I recommend this episode of the GTD podcast to get back on board with the most important aspects of the practice: GTD and the Organized Mind.

Schedule Your Thinking

Tom Kelley and David Kelley in Harvard Business Review:

“Schedule daily 'white space' in your calendar, where your only task is to think or take a walk and daydream. When you try to generate ideas, shoot for 100 instead of 10. Defer your own judgment and you’ll be surprised at how many ideas you have—and like—by the end of the week.”

It sounds silly to schedule time for daydreaming, thinking or taking a walk, but if you don't schedule it, it won't happen.

I know that if I schedule a few hours in a meeting room at the library, I can usually write a few posts and even plan a project or two. If I don't schedule it, none of that happens. I will respond to email, clean, get groceries - literally anything but create something worthwhile. 

There's always something or someone pulling at my time, with perfectly good reasons. But, if I want to accomplish anything, I need to put an obstacle (and some distance) between myself and that obligation.

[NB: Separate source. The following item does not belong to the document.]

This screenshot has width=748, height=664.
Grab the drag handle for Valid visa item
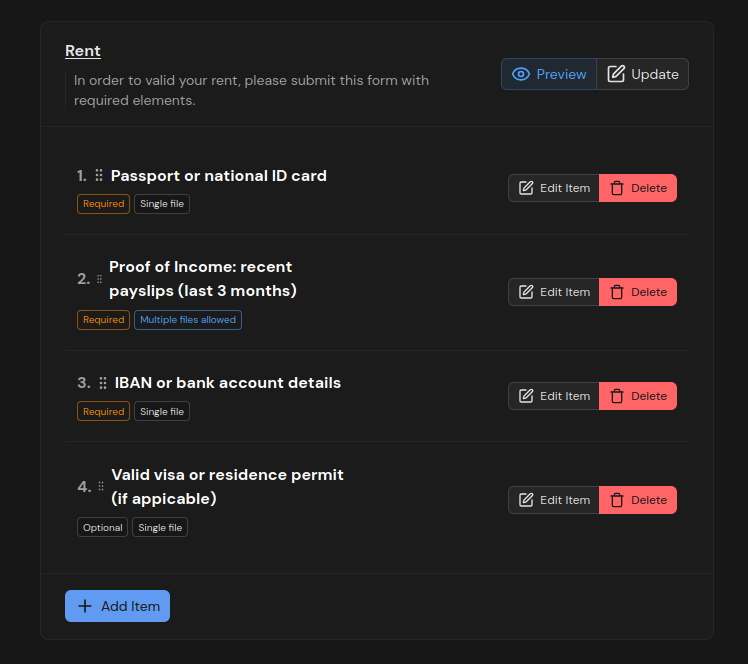(x=100, y=487)
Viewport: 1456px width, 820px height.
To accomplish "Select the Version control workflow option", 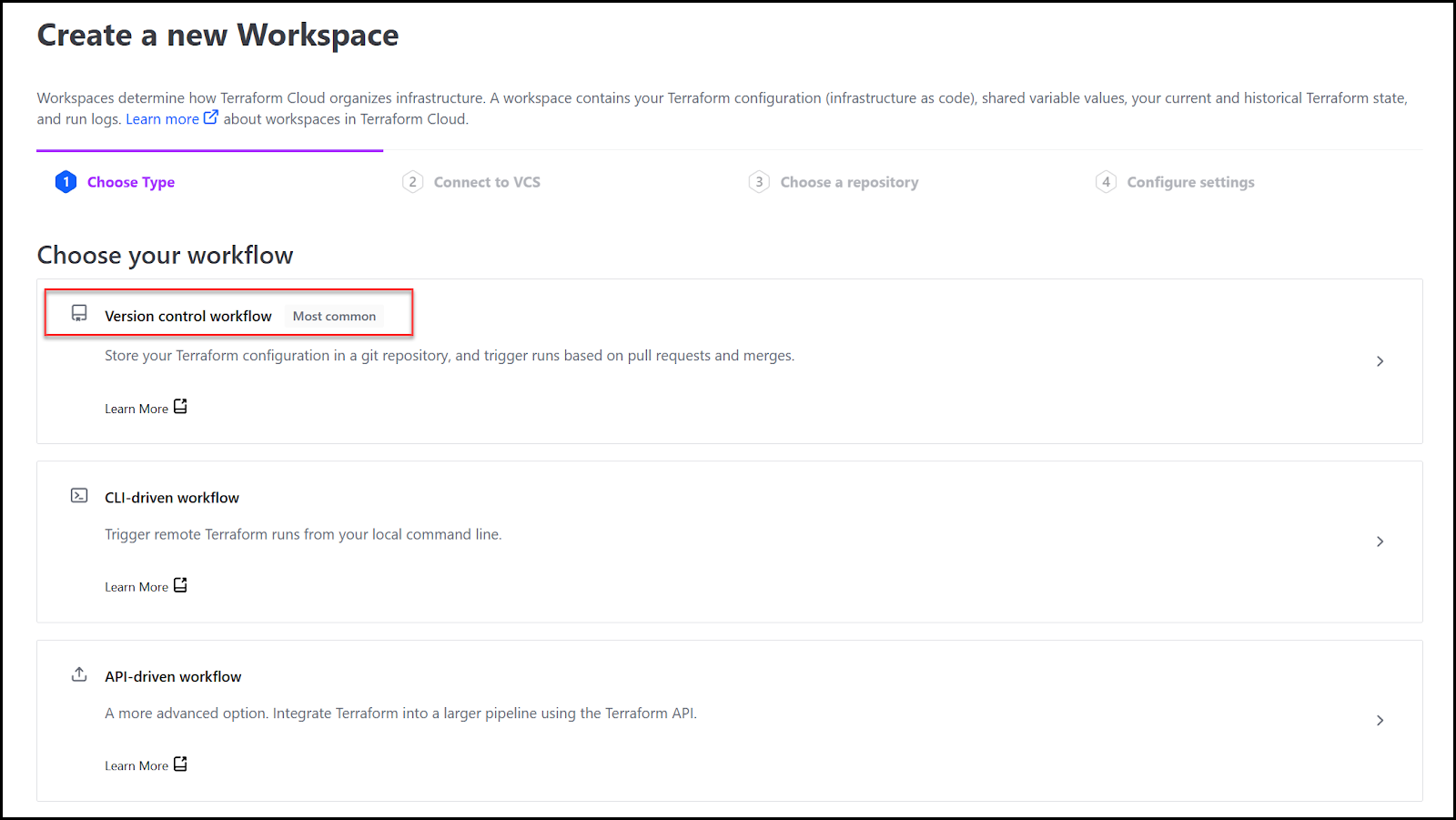I will point(188,316).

As for the second part, generating ideas, it works. James Altucher popularized the notion of coming up with 10 ideas a day - 20 if your struggling with 10 (just come up with lots of bad ideas and stop being a perfectionist about it). It's now a part of my morning ritual, which is also scheduled.

Where the Herd Is

Dave Winer (co-creator of podcasting and the father of blogging):

"I'm feeling very Fuck You about controlling motherfuckers. Twitter can't help its users communicate. Facebook breaks the web by not letting writers link to other websites from their posts. Google tries to force everyone to switch to HTTPS no matter what the cost. I don't have to do any of this, and neither do you. So when people tell you to fuck off tell them to fuck off right back!"

It may feel like fighting a battle that's already over, but going around the increasingly strict rules of Google, Twitter and Facebook is liberating.

It's also healthy.

When you write or photograph or create for any reason on any medium in your own way, it's healthy. It creates a more enjoyable life.

Don't let someone else's constraints dictate your art. Following the herd is the opposite of art and it's never been clearer where the herd is.

No Worries

Via Jack Hollingsworth:

"Amateurs worry about equipment. Professionals worry about time. Masters worry about light." -  Anonymous

I disagree. Every photographer should consider their time, equipment and lighting. No photographer needs to worry about it.

Also, why wouldn't the amateur also consider time and light? There's still a lot of assumptions, made by those who write about photography, that need busting.